■ EXERCISE INSTRUCTIONS ■
The reply to the records below should contain exactly the lines from the line with "Where should I click to: Click" through the line with "Viewport: 581px width, 573px height.", and nothing besides.

■ MATERIAL SHOWN ■
··········
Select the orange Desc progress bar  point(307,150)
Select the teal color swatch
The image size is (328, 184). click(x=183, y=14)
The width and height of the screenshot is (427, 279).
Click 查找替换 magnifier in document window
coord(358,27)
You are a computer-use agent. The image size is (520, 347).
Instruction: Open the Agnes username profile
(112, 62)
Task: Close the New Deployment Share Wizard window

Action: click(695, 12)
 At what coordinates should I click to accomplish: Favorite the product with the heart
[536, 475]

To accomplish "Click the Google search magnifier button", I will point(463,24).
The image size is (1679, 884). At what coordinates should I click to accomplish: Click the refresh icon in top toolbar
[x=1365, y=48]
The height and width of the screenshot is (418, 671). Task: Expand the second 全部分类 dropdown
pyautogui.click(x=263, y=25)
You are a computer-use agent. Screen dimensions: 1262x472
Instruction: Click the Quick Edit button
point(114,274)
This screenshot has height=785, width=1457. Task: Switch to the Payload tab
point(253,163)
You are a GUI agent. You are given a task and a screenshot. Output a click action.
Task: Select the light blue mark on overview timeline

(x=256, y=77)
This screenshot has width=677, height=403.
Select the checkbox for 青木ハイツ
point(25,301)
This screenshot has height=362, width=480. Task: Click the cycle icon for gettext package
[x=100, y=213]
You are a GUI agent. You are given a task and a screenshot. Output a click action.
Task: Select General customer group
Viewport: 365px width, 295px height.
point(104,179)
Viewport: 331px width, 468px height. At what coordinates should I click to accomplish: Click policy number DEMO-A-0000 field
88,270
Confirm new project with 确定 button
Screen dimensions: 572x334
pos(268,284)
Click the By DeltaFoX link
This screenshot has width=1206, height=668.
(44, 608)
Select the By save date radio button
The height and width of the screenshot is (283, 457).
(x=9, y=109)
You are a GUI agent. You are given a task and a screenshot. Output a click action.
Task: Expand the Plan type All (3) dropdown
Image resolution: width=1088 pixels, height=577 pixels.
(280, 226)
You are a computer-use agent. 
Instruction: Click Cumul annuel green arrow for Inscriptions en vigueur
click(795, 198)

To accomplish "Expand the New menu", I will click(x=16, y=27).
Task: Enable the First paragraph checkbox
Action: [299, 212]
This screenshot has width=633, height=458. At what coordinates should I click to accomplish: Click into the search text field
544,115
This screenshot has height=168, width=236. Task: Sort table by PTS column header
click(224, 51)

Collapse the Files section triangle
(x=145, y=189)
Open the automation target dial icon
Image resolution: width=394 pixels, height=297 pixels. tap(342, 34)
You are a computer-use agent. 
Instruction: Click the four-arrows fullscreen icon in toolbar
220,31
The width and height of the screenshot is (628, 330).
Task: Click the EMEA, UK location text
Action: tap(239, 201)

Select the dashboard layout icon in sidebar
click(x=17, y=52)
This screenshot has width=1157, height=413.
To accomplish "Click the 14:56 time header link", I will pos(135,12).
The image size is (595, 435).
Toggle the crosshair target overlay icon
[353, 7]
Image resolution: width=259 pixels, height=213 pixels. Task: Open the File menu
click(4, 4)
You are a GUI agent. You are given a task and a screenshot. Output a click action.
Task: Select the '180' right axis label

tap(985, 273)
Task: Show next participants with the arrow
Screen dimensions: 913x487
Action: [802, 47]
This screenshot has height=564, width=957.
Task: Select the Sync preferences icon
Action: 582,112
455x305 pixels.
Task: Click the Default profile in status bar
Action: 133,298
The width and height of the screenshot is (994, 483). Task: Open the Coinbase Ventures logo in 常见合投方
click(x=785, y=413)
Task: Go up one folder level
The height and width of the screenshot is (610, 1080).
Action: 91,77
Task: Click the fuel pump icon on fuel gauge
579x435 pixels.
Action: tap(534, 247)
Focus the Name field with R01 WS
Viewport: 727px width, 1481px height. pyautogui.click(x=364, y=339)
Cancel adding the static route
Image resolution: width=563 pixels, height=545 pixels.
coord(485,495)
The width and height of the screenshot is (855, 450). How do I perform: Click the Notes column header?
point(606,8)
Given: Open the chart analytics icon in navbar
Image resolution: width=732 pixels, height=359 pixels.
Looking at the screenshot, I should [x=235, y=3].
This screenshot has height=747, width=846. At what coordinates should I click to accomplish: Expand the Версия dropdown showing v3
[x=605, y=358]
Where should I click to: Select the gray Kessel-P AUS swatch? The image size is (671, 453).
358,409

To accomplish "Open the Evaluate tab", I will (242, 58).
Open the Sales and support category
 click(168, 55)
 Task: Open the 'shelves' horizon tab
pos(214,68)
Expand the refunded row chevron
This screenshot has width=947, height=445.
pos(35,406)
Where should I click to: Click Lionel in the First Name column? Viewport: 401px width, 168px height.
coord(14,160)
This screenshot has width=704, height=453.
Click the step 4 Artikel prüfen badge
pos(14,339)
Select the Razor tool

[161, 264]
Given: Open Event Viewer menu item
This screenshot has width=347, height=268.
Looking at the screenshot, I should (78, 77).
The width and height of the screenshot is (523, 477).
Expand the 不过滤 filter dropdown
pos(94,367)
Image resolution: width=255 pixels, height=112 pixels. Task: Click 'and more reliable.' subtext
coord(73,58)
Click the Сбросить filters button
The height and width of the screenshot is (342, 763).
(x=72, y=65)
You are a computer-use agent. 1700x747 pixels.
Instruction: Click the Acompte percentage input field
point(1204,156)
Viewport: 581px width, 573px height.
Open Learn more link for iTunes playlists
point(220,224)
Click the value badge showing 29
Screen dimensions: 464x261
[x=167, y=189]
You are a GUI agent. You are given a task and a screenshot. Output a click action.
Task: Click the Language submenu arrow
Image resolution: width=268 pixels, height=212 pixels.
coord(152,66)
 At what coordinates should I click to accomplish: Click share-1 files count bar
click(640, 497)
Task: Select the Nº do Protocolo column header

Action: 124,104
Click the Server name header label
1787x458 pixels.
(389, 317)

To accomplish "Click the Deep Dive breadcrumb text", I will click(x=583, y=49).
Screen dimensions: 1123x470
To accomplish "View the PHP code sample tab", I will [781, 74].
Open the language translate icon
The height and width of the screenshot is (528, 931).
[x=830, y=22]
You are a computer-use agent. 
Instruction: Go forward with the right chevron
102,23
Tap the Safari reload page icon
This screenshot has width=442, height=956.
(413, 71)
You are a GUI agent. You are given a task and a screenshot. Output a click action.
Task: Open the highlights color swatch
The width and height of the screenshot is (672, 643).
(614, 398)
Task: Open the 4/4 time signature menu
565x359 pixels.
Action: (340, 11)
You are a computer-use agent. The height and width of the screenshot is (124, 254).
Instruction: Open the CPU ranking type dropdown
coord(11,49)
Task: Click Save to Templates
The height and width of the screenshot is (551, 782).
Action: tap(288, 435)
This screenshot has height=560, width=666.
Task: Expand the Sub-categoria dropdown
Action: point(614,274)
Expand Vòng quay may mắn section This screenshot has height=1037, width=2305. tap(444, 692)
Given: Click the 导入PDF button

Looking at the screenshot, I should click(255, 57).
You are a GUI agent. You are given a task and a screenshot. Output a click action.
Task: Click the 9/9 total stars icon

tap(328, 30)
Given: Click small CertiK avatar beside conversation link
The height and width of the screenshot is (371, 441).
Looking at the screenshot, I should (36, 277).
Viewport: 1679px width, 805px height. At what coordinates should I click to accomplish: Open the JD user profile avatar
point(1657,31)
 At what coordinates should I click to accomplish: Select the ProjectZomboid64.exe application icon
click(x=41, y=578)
··········
■ RESPONSE AREA ■
Where should I click to: Click Lionel in the First Name column? Viewport: 401px width, 168px height.
coord(14,160)
This screenshot has width=704, height=453.
Click the step 4 Artikel prüfen badge
pos(14,339)
Select the Razor tool

[161, 264]
Given: Open Event Viewer menu item
This screenshot has width=347, height=268.
Looking at the screenshot, I should (78, 77).
The width and height of the screenshot is (523, 477).
Expand the 不过滤 filter dropdown
pos(94,367)
Image resolution: width=255 pixels, height=112 pixels. Task: Click 'and more reliable.' subtext
coord(73,58)
Click the Сбросить filters button
The height and width of the screenshot is (342, 763).
(x=72, y=65)
You are a computer-use agent. 1700x747 pixels.
Instruction: Click the Acompte percentage input field
point(1204,156)
Viewport: 581px width, 573px height.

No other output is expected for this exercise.